— The problem —
Extract every line of the material below and reproduce it faithfully.

— Data —
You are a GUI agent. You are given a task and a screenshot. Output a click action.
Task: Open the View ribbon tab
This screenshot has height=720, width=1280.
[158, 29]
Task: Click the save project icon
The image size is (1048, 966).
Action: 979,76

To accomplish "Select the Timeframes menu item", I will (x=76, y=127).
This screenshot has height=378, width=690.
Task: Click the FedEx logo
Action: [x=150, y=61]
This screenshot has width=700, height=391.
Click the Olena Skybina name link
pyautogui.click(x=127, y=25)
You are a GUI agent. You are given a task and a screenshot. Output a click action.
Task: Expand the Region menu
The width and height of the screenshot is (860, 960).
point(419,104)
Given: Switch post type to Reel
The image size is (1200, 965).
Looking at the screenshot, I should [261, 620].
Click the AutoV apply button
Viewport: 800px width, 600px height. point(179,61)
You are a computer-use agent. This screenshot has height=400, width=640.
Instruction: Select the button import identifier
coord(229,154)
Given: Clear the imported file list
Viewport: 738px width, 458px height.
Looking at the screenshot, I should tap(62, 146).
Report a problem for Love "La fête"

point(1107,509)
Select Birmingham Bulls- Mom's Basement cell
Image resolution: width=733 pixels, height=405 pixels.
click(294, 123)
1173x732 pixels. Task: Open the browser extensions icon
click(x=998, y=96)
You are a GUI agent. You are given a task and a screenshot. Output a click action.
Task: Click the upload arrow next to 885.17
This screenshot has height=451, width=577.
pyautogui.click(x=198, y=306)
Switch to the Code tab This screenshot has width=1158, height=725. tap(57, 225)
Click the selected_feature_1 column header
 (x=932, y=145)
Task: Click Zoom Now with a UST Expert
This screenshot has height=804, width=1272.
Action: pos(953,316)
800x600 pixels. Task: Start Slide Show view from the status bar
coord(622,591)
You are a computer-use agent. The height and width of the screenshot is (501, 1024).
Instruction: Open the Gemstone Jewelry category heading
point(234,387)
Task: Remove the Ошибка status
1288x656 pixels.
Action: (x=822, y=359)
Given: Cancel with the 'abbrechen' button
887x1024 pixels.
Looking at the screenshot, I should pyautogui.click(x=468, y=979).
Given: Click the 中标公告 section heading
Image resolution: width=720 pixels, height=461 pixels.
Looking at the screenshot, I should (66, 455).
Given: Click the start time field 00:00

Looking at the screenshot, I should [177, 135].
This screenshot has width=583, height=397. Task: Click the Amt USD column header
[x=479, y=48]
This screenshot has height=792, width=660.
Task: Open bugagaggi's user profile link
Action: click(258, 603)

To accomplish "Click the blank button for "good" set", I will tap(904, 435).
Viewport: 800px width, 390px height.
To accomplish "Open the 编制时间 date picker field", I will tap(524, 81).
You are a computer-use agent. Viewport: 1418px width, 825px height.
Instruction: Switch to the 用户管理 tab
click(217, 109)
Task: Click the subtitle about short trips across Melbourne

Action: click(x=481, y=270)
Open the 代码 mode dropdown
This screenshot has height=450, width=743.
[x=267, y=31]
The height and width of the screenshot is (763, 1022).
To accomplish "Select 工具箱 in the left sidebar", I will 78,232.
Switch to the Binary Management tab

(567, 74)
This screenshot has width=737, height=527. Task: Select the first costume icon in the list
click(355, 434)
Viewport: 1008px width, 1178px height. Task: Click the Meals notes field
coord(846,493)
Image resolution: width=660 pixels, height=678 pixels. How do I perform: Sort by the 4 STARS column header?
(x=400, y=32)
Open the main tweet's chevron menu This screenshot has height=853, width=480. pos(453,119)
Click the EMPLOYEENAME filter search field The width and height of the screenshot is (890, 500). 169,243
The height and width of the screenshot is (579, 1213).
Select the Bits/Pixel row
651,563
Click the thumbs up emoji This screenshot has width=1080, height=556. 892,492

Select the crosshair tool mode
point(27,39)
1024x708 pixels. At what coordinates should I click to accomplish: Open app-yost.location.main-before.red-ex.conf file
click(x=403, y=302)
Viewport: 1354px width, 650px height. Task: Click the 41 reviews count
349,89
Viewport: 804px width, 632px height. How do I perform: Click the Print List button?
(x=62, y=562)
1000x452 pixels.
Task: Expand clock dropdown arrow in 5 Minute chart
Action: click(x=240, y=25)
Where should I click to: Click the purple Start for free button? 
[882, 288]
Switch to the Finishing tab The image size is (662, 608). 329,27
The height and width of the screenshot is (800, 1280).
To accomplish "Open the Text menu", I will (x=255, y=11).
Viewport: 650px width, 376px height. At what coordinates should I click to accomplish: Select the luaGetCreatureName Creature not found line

— Reply to the exercise —
You are a GUI agent. You are given a task and a screenshot. Output a click action.
Task: Open the View ribbon tab
This screenshot has height=720, width=1280.
[158, 29]
Task: Click the save project icon
The image size is (1048, 966).
Action: 979,76

To accomplish "Select the Timeframes menu item", I will (x=76, y=127).
This screenshot has height=378, width=690.
Task: Click the FedEx logo
Action: [x=150, y=61]
This screenshot has width=700, height=391.
Click the Olena Skybina name link
pyautogui.click(x=127, y=25)
You are a GUI agent. You are given a task and a screenshot. Output a click action.
Task: Expand the Region menu
The width and height of the screenshot is (860, 960).
point(419,104)
Given: Switch post type to Reel
The image size is (1200, 965).
Looking at the screenshot, I should [261, 620].
Click the AutoV apply button
Viewport: 800px width, 600px height. point(179,61)
You are a computer-use agent. This screenshot has height=400, width=640.
Instruction: Select the button import identifier
coord(229,154)
Given: Clear the imported file list
Viewport: 738px width, 458px height.
Looking at the screenshot, I should tap(62, 146).
Report a problem for Love "La fête"

point(1107,509)
Select Birmingham Bulls- Mom's Basement cell
Image resolution: width=733 pixels, height=405 pixels.
click(294, 123)
1173x732 pixels. Task: Open the browser extensions icon
click(x=998, y=96)
You are a GUI agent. You are given a task and a screenshot. Output a click action.
Task: Click the upload arrow next to 885.17
This screenshot has height=451, width=577.
pyautogui.click(x=198, y=306)
Switch to the Code tab This screenshot has width=1158, height=725. tap(57, 225)
Click the selected_feature_1 column header
 (x=932, y=145)
Task: Click Zoom Now with a UST Expert
This screenshot has height=804, width=1272.
Action: pos(953,316)
800x600 pixels. Task: Start Slide Show view from the status bar
coord(622,591)
You are a computer-use agent. The height and width of the screenshot is (501, 1024).
Instruction: Open the Gemstone Jewelry category heading
point(234,387)
Task: Remove the Ошибка status
1288x656 pixels.
Action: (x=822, y=359)
Given: Cancel with the 'abbrechen' button
887x1024 pixels.
Looking at the screenshot, I should pyautogui.click(x=468, y=979).
Given: Click the 中标公告 section heading
Image resolution: width=720 pixels, height=461 pixels.
Looking at the screenshot, I should (66, 455).
Given: Click the start time field 00:00

Looking at the screenshot, I should [177, 135].
This screenshot has width=583, height=397. Task: Click the Amt USD column header
[x=479, y=48]
This screenshot has height=792, width=660.
Task: Open bugagaggi's user profile link
Action: click(258, 603)

To accomplish "Click the blank button for "good" set", I will tap(904, 435).
Viewport: 800px width, 390px height.
To accomplish "Open the 编制时间 date picker field", I will tap(524, 81).
You are a computer-use agent. Viewport: 1418px width, 825px height.
Instruction: Switch to the 用户管理 tab
click(217, 109)
Task: Click the subtitle about short trips across Melbourne

Action: click(x=481, y=270)
Open the 代码 mode dropdown
This screenshot has height=450, width=743.
[x=267, y=31]
The height and width of the screenshot is (763, 1022).
To accomplish "Select 工具箱 in the left sidebar", I will 78,232.
Switch to the Binary Management tab

(567, 74)
This screenshot has width=737, height=527. Task: Select the first costume icon in the list
click(355, 434)
Viewport: 1008px width, 1178px height. Task: Click the Meals notes field
coord(846,493)
Image resolution: width=660 pixels, height=678 pixels. How do I perform: Sort by the 4 STARS column header?
(x=400, y=32)
Open the main tweet's chevron menu This screenshot has height=853, width=480. pos(453,119)
Click the EMPLOYEENAME filter search field The width and height of the screenshot is (890, 500). 169,243
The height and width of the screenshot is (579, 1213).
Select the Bits/Pixel row
651,563
Click the thumbs up emoji This screenshot has width=1080, height=556. 892,492

Select the crosshair tool mode
point(27,39)
1024x708 pixels. At what coordinates should I click to accomplish: Open app-yost.location.main-before.red-ex.conf file
click(x=403, y=302)
Viewport: 1354px width, 650px height. Task: Click the 41 reviews count
349,89
Viewport: 804px width, 632px height. How do I perform: Click the Print List button?
(x=62, y=562)
1000x452 pixels.
Task: Expand clock dropdown arrow in 5 Minute chart
Action: click(x=240, y=25)
Where should I click to: Click the purple Start for free button? 
[882, 288]
Switch to the Finishing tab The image size is (662, 608). 329,27
The height and width of the screenshot is (800, 1280).
To accomplish "Open the Text menu", I will (x=255, y=11).
Viewport: 650px width, 376px height. At what coordinates should I click to accomplish: Select the luaGetCreatureName Creature not found line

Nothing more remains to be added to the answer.